Unconventional localization transition in high dimensions

We study noninteracting systems with a power-law quasiparticle dispersion ${\xi }_{\mathbf{k}}\propto k^{\alpha }$ and a random short-range-correlated potential. We show that, unlike the case of lower dimensions, for $d>2\alpha$, there exists a critical disorder strength (set by the bandwidth), at which the system exhibits a disorder-driven quantum phase transition at the bottom of the band that lies in a universality class distinct from the Anderson transition. In contrast to the conventional wisdom, it manifests itself in, e.g., the disorder-averaged density of states. For systems in symmetry classes that permit localization, the striking signature of this transition is a nonanalytic behavior of the mobility edge, which is pinned to the bottom of the band for subcritical disorder and grows for disorder exceeding a critical strength. Focusing on the density of states, we calculate the critical behavior (exponents and scaling functions) at this novel transition, using a renormalization group, controlled by an $\varepsilon =d-2\alpha$ expansion. We also apply our analysis to Dirac materials, e.g., Weyl semimetals, where this transition takes place in physically interesting three dimensions.

Figure 1

Critical behavior of weak short-correlated disorder in materials with power-law quasiparticle dispersion ${\xi }_{\mathbf{k}}\propto k^{\alpha }$ in dimension $d$. In low dimensions $d<2\alpha$, the effects of disorder grow at small momenta (strong-disorder regime), while in high dimensions $d>2\alpha$, there is a quantum phase transition between the strong-disorder and weak-disorder regimes.
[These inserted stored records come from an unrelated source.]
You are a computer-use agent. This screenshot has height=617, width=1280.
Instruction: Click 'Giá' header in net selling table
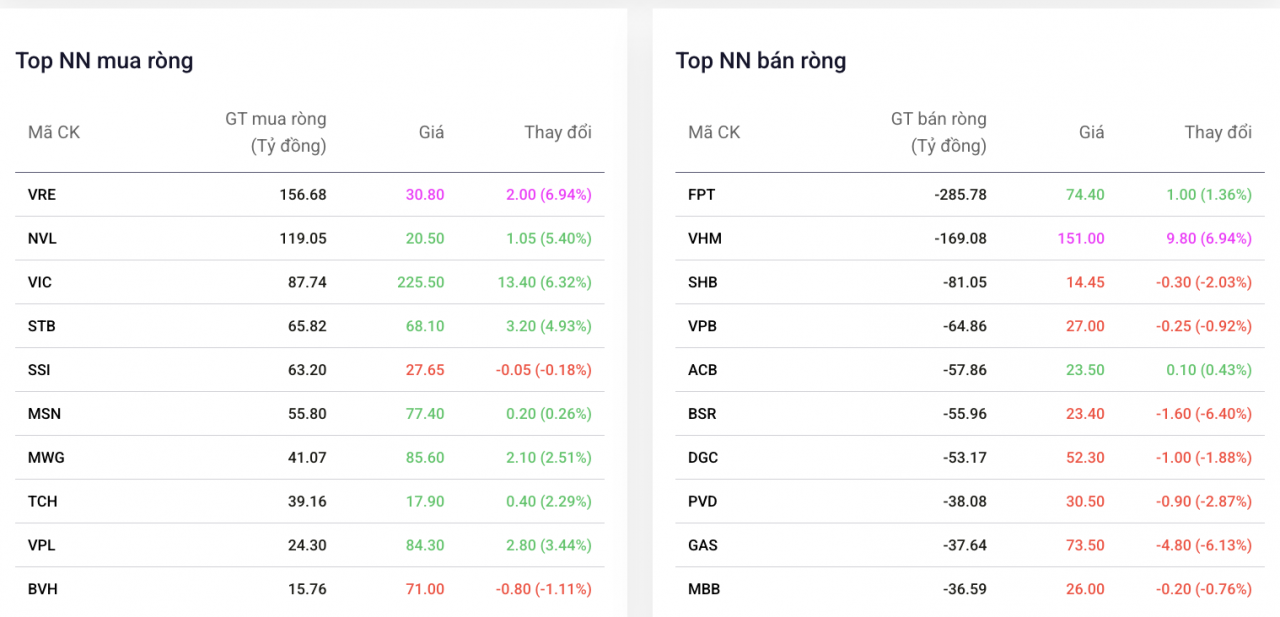pyautogui.click(x=1091, y=132)
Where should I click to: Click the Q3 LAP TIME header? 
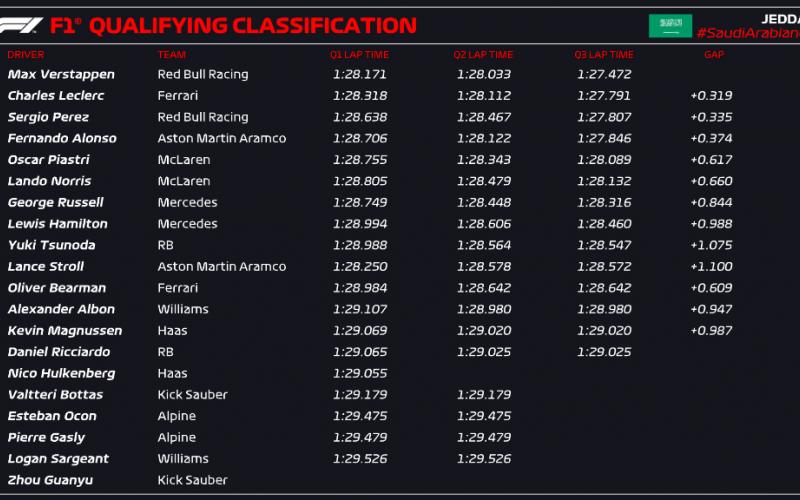604,55
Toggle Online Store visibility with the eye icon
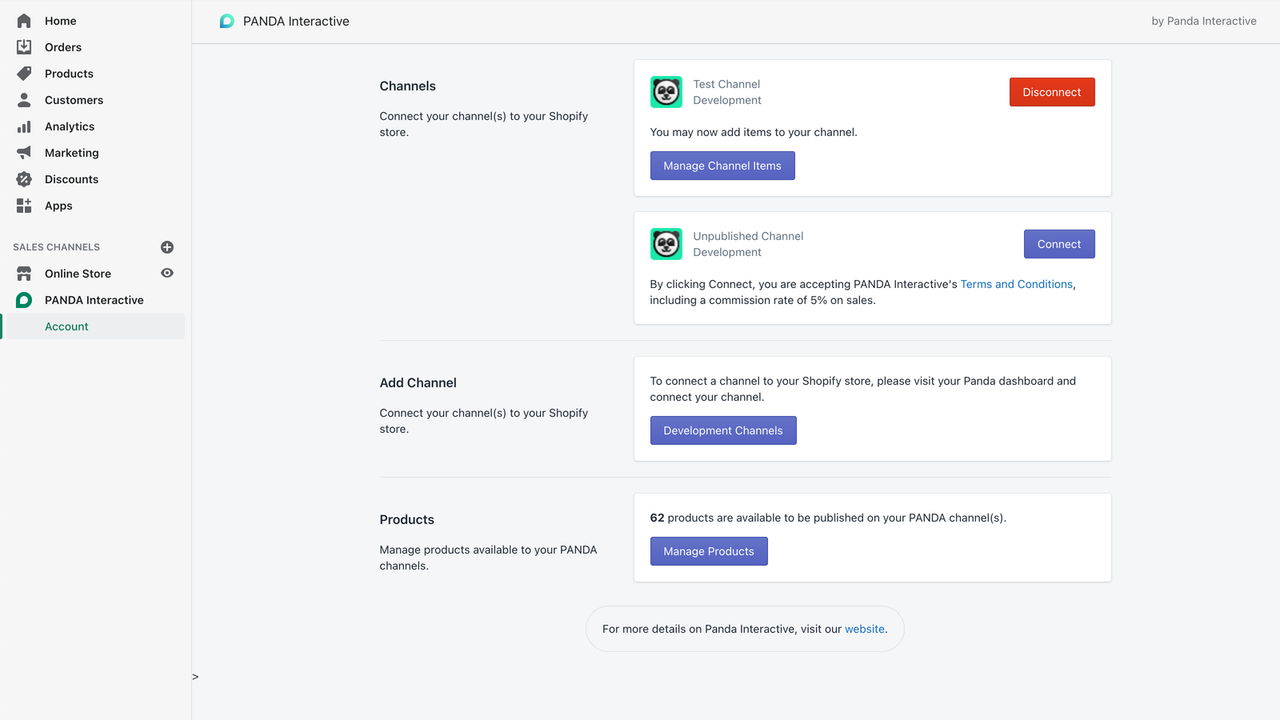 click(x=167, y=273)
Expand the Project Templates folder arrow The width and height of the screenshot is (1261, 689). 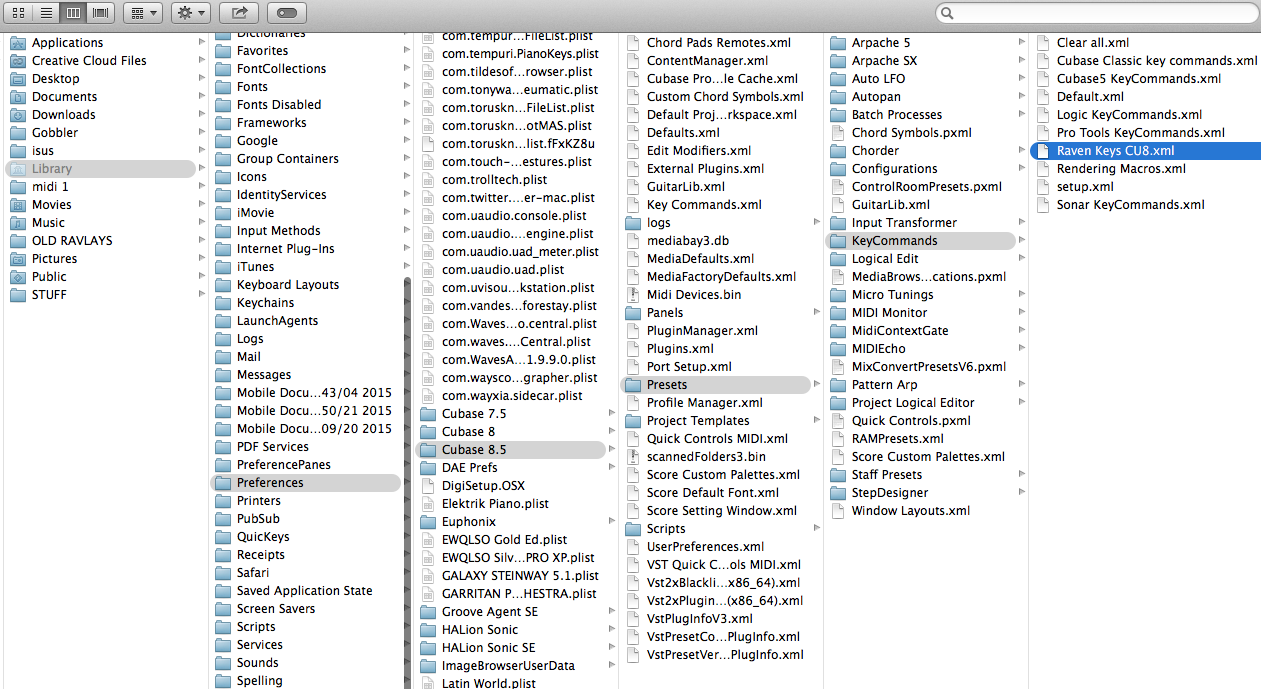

The insets show the RG flow of the dimensionless measure of the disorder strength relative to kinetic energy $\gamma \left(K\right)\sim {\left[K\ell \left(K\right)\right]}^{-1}$ with decreasing the characteristic momentum $K$, where $\ell \left(K\right)$ is the mean free path.

Figure 2

The energy ($E$, in the conduction band) vs disorder strength $\left(\varkappa \right)$ phase diagram for a semiconductor in the orthogonal symmetry class (permitting Anderson localization) above the critical dimension, $d>2\alpha$. The disorder-averaged density of states in different regimes is indicated. The parameter $t=\varkappa /{\varkappa }_c-1$ is the deviation of the disorder strength $\varkappa$ from the critical value ${\varkappa }_c$. The hatched region corresponds to localized states if $d>2$. The mobility threshold is shown as the blue curve. The dotted curve indicates a crossover from the critical to the effective disorder-free regime.

Figure 3

The low-energy density of states in a disordered semiconductor in a dimension $d$ above $2\alpha$ for subcritical disorder strength $\left(\varkappa <{\varkappa }_c\right)$.

Figure 4

Mobility threshold $E^{*}\left(\varkappa \right)$ showing a nonanalytic behavior [given by Eq. (1.8) close to the critical point] as a function of the disorder strength $\varkappa$ in higher dimensions $\left(d>2\alpha \right)$. In the blue (grey) wedgelike region, the critical behavior is that of the Anderson universality class with the localization length (1.7), and outside it is determined by the high-dimensional critical point $(\varkappa ={\varkappa }_c,E=0)$ studied here.

Figure 5

The phase diagram for a disordered Weyl semimetal $(d=3,\alpha =1)$ illustrating weak-to-strong-disorder phase transition at $E=0$. Unlike a semiconductor in the orthogonal symmetry class (Fig. 2), in Weyl semimetals there are no localized states for the sufficiently smooth disorder potential under consideration. The values of the exponents in the density of states $\rho \left(E\right)$ are calculated using a perturbative one-loop RG scheme for Dirac quasiparticles, controlled by an $\varepsilon =2-d$ expansion.

Figure 6

The renormalized density of states in a disordered Weyl semimetal $(d=3,\alpha =1)$ near the Dirac point for subcritical disorder. It illustrates the crossover from the linear-in-$E$ form (controlled by the 3D critical point close to $\varkappa ={\varkappa }_c$ and $E=0$) to disorder-free quadratic $E^2$ form at lowest energies, with a universal prefactor enhanced by disorder.

Figure 7

Impurity line.

Figure 8

The leading-order diagrams for the renormalization of the impurity line due to scattering through states with large momenta. Large momentum $\mathbf{K}$ significantly exceeds the other incoming and outgoing momenta. Diagrams (a)–(d) have equal values.

Figure 9

Diagram corresponding to the renormalization of the quadratic part of the Lagrangian.